↓
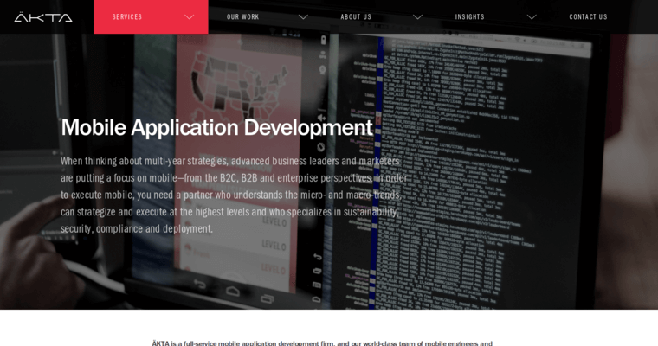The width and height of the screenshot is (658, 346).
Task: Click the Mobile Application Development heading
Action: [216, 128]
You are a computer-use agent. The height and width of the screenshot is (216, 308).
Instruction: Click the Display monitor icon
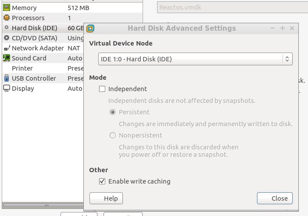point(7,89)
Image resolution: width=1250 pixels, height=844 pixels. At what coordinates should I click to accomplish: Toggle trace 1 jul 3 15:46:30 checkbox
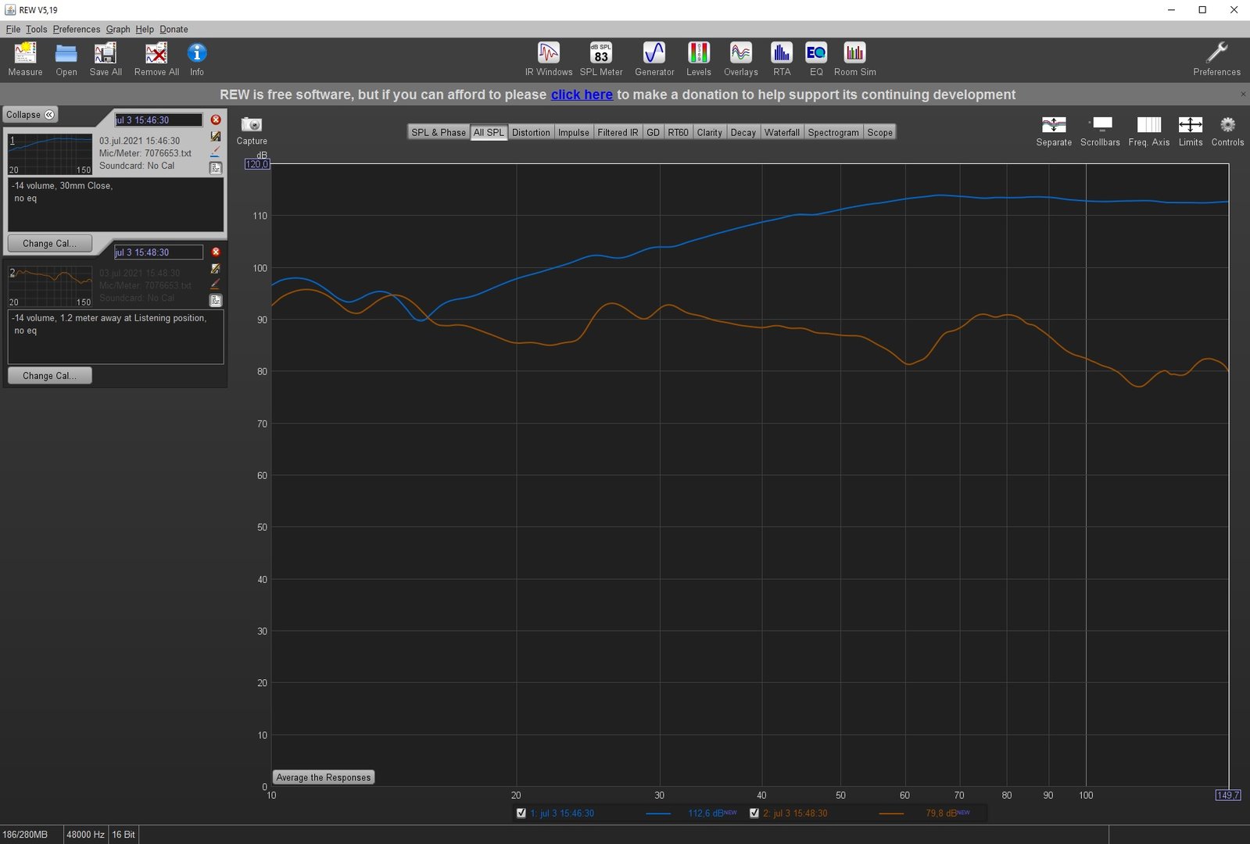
↑
What to produce »
Transcribe the span of lines that runs from the line with "You are a computer-use" to the end of the data, both ends included, exactly, with nothing else and no pictures.

Result of this task »
You are a computer-use agent. The height and width of the screenshot is (216, 308).
Instruction: Click the Display monitor icon
point(7,89)
Image resolution: width=1250 pixels, height=844 pixels. At what coordinates should I click to accomplish: Toggle trace 1 jul 3 15:46:30 checkbox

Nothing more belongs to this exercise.